The data shown below should all be retyped exactly.

*** Opening of Records for the task ***

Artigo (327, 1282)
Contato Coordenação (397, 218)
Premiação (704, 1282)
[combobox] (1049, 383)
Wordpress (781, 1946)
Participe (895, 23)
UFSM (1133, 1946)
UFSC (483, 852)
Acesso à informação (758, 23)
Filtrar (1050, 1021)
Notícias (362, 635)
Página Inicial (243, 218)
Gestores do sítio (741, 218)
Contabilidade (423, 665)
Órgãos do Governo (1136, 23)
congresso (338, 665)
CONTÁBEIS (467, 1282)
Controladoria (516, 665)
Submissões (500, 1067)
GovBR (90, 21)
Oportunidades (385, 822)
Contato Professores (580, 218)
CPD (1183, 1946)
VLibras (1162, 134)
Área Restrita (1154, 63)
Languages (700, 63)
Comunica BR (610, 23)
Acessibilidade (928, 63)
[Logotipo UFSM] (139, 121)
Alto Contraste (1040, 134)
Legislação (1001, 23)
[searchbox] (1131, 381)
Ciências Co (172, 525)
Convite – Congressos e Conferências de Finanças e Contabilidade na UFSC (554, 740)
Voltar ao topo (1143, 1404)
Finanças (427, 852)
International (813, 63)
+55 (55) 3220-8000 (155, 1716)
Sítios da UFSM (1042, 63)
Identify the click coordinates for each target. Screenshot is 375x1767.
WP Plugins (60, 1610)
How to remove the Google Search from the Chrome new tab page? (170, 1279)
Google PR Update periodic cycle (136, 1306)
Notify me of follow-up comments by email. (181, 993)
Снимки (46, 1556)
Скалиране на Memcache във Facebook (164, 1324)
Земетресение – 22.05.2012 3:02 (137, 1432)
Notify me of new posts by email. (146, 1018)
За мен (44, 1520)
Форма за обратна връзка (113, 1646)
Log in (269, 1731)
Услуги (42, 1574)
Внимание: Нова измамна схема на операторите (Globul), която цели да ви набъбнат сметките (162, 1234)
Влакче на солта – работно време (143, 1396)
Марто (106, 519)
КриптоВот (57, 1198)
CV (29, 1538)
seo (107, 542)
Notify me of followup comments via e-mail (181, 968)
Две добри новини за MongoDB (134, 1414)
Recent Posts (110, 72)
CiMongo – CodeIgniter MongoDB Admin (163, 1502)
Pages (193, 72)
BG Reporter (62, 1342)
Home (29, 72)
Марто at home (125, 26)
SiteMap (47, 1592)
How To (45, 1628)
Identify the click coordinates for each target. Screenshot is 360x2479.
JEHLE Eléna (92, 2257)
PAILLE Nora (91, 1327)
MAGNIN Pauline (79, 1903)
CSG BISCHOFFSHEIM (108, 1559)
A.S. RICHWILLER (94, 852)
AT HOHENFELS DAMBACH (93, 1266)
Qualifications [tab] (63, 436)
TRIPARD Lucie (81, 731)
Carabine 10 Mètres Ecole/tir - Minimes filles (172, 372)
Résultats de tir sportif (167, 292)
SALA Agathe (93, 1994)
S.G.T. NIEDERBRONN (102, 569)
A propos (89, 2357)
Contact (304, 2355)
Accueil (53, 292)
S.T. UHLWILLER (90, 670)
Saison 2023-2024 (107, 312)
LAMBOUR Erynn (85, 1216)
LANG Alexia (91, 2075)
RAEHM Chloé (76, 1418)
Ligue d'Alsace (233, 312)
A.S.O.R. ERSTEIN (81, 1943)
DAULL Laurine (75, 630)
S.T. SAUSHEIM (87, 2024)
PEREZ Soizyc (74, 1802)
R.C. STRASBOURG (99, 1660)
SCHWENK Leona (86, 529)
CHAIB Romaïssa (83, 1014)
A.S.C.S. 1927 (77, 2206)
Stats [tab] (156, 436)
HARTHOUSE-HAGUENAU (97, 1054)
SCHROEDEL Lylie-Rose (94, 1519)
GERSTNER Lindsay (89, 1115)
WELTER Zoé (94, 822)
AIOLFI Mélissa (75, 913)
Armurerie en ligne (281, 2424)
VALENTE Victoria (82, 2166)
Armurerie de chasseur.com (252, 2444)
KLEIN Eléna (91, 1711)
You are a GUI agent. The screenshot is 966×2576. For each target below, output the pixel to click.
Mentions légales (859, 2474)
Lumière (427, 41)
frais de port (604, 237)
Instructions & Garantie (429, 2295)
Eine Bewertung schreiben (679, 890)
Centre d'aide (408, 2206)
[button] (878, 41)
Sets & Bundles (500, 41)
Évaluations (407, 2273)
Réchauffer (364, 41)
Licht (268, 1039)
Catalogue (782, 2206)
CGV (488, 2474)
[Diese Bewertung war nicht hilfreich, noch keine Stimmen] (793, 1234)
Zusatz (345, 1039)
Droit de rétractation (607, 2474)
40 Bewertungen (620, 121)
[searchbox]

*** Close of Records for the task ***

Answer space:
Artigo (327, 1282)
Contato Coordenação (397, 218)
Premiação (704, 1282)
[combobox] (1049, 383)
Wordpress (781, 1946)
Participe (895, 23)
UFSM (1133, 1946)
UFSC (483, 852)
Acesso à informação (758, 23)
Filtrar (1050, 1021)
Notícias (362, 635)
Página Inicial (243, 218)
Gestores do sítio (741, 218)
Contabilidade (423, 665)
Órgãos do Governo (1136, 23)
congresso (338, 665)
CONTÁBEIS (467, 1282)
Controladoria (516, 665)
Submissões (500, 1067)
GovBR (90, 21)
Oportunidades (385, 822)
Contato Professores (580, 218)
CPD (1183, 1946)
VLibras (1162, 134)
Área Restrita (1154, 63)
Languages (700, 63)
Comunica BR (610, 23)
Acessibilidade (928, 63)
[Logotipo UFSM] (139, 121)
Alto Contraste (1040, 134)
Legislação (1001, 23)
[searchbox] (1131, 381)
Ciências Co (172, 525)
Convite – Congressos e Conferências de Finanças e Contabilidade na UFSC (554, 740)
Voltar ao topo (1143, 1404)
Finanças (427, 852)
International (813, 63)
+55 (55) 3220-8000 (155, 1716)
Sítios da UFSM (1042, 63)
Identify the click coordinates for each target. Screenshot is 375x1767.
WP Plugins (60, 1610)
How to remove the Google Search from the Chrome new tab page? (170, 1279)
Google PR Update periodic cycle (136, 1306)
Notify me of follow-up comments by email. (181, 993)
Снимки (46, 1556)
Скалиране на Memcache във Facebook (164, 1324)
Земетресение – 22.05.2012 3:02 (137, 1432)
Notify me of new posts by email. (146, 1018)
За мен (44, 1520)
Форма за обратна връзка (113, 1646)
Log in (269, 1731)
Услуги (42, 1574)
Внимание: Нова измамна схема на операторите (Globul), която цели да ви набъбнат сметките (162, 1234)
Влакче на солта – работно време (143, 1396)
Марто (106, 519)
КриптоВот (57, 1198)
CV (29, 1538)
seo (107, 542)
Notify me of followup comments via e-mail (181, 968)
Две добри новини за MongoDB (134, 1414)
Recent Posts (110, 72)
CiMongo – CodeIgniter MongoDB Admin (163, 1502)
Pages (193, 72)
BG Reporter (62, 1342)
Home (29, 72)
Марто at home (125, 26)
SiteMap (47, 1592)
How To (45, 1628)
Identify the click coordinates for each target. Screenshot is 360x2479.
JEHLE Eléna (92, 2257)
PAILLE Nora (91, 1327)
MAGNIN Pauline (79, 1903)
CSG BISCHOFFSHEIM (108, 1559)
A.S. RICHWILLER (94, 852)
AT HOHENFELS DAMBACH (93, 1266)
Qualifications [tab] (63, 436)
TRIPARD Lucie (81, 731)
Carabine 10 Mètres Ecole/tir - Minimes filles (172, 372)
Résultats de tir sportif (167, 292)
SALA Agathe (93, 1994)
S.G.T. NIEDERBRONN (102, 569)
A propos (89, 2357)
Contact (304, 2355)
Accueil (53, 292)
S.T. UHLWILLER (90, 670)
Saison 2023-2024 (107, 312)
LAMBOUR Erynn (85, 1216)
LANG Alexia (91, 2075)
RAEHM Chloé (76, 1418)
Ligue d'Alsace (233, 312)
A.S.O.R. ERSTEIN (81, 1943)
DAULL Laurine (75, 630)
S.T. SAUSHEIM (87, 2024)
PEREZ Soizyc (74, 1802)
R.C. STRASBOURG (99, 1660)
SCHWENK Leona (86, 529)
CHAIB Romaïssa (83, 1014)
A.S.C.S. 1927 (77, 2206)
Stats [tab] (156, 436)
HARTHOUSE-HAGUENAU (97, 1054)
SCHROEDEL Lylie-Rose (94, 1519)
GERSTNER Lindsay (89, 1115)
WELTER Zoé (94, 822)
AIOLFI Mélissa (75, 913)
Armurerie en ligne (281, 2424)
VALENTE Victoria (82, 2166)
Armurerie de chasseur.com (252, 2444)
KLEIN Eléna (91, 1711)
You are a GUI agent. The screenshot is 966×2576. For each target below, output the pixel to click.
Mentions légales (859, 2474)
Lumière (427, 41)
frais de port (604, 237)
Instructions & Garantie (429, 2295)
Eine Bewertung schreiben (679, 890)
Centre d'aide (408, 2206)
[button] (878, 41)
Sets & Bundles (500, 41)
Évaluations (407, 2273)
Réchauffer (364, 41)
Licht (268, 1039)
Catalogue (782, 2206)
CGV (488, 2474)
[Diese Bewertung war nicht hilfreich, noch keine Stimmen] (793, 1234)
Zusatz (345, 1039)
Droit de rétractation (607, 2474)
40 Bewertungen (620, 121)
[searchbox]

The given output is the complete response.